Juste avant la sortie du livre, Anne-Laure a créé une communauté éphémère : The Curiosity Collective, un atelier de quatre semaines conçu pour nous aider à mettre en pratique en temps réel ce qu'on découvrait dans Tiny Experiments. On a exploré, échangé, collaboré en groupe. On a mené nos petites expériences, puis partagé nos observations.

À la fin du premier atelier, on devait choisir une tiny experiment et la tester pendant cinq jours. J'ai décidé de tenir un journal cinq minutes par jour. Au bout des cinq jours, j'ai réalisé que ça ne me correspondait pas vraiment. J'avais l'impression d'écrire toujours les mêmes choses, ça ne fonctionnait pas pour moi.

Et c'est là toute la beauté des tiny experiments. On ne se force pas à persévérer dans quelque chose juste parce qu'on pensait devoir le faire. On s'adapte, on change, on arrête si besoin. J'avais peut-être rêvé de tenir un journal pendant des années, mais il s'avère que ce n'est pas pour moi, du moins pas de la façon dont je m'y prenais. Alors j'ai ajusté, et j'ai réessayé. Puis encore. Aujourd'hui, je peux dire avec bonheur que j'ai ce qui ressemble de plus en plus à une vraie routine de journaling, qui fonctionne bien pour moi, que j'apprécie vraiment et qui s'intègre parfaitement dans ma vie.


Les tiny experiments s'inscrivent dans la façon dont notre cerveau gère naturellement l'incertitude et le changement. En se concentrant sur de petits éléments maîtrisables, plutôt que sur un objectif démesuré poursuivi de façon irréaliste pendant des semaines, voire des mois, ils réduisent le stress lié au perfectionnisme et toute autre forme de résistance, ce qui facilite la mise en place et le maintien de nouvelles habitudes. Cette approche cultive aussi la curiosité et la métacognition, préparant le cerveau à la « bonne » surprise plutôt qu'à la peur. Elle s'appuie sur le système de récompense du cerveau en générant un retour rapide, ce qui nous encourage à poursuivre l'expérience. Un cercle vertueux.

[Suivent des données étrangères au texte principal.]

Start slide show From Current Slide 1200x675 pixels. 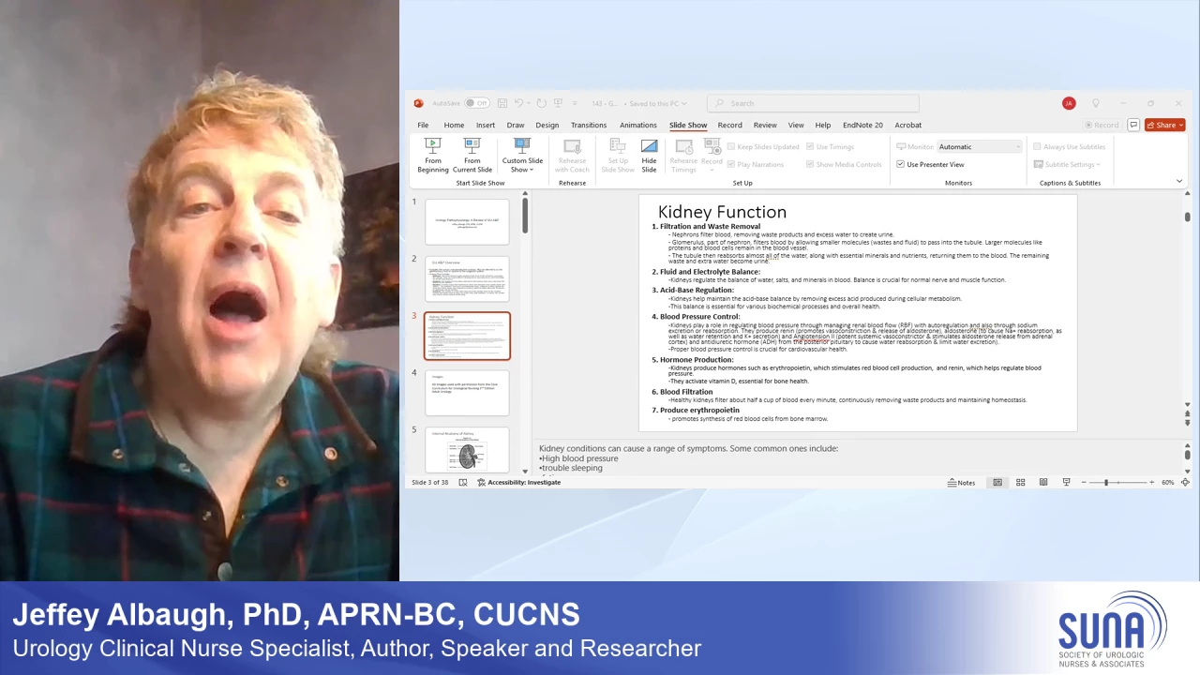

J'intègre activement cette approche avec mes clients dans mes séances de coaching brain-friendly. Plutôt que de leur faire s'engager sur des objectifs à long terme dont ils ne sont pas sûrs, je les initie aux tiny experiments. Avant, quand quelqu'un me disait : « Je veux faire des exercices d'anglais, lire, regarder des vidéos », je lui répondais : « OK, essayons une ou deux choses pendant quelques minutes par jour. » Maintenant, je vais plus loin : je les amène à expérimenter et à s'observer eux-mêmes.

Peut-être qu'ils pensaient adorer lire, mais préfèrent en fait les vidéos. Peut-être qu'ils s'imaginaient détester les exercices, et les trouvent finalement stimulants. L'objectif, c'est de les aider à découvrir ce qui leur convient vraiment, pas à pas, sans la pression d'un grand objectif rigide (les bonnes résolutions du Nouvel An, vous voyez ?).


Bien sûr, l'idée de décomposer un grand objectif en petites étapes n'est pas nouvelle. Mais ce que fait Tiny Experiments, c'est changer de perspective : il ne s'agit plus d'objectifs, il s'agit de curiosité. On ne fait pas juste quelque chose ; on explore, on teste, on progresse, et on peut même s'amuser en chemin.

« Plutôt que des règles de productivité rigides ou des stratégies écrasantes, Tiny Experiments propose un changement de mindset qui embrasse la curiosité, le jeu et la progression plutôt que la perfection. C'est une recette magique pour passer à l'action sans peur de l'échec, pour essayer de nouvelles choses et avancer, aussi petit que soit le pas. »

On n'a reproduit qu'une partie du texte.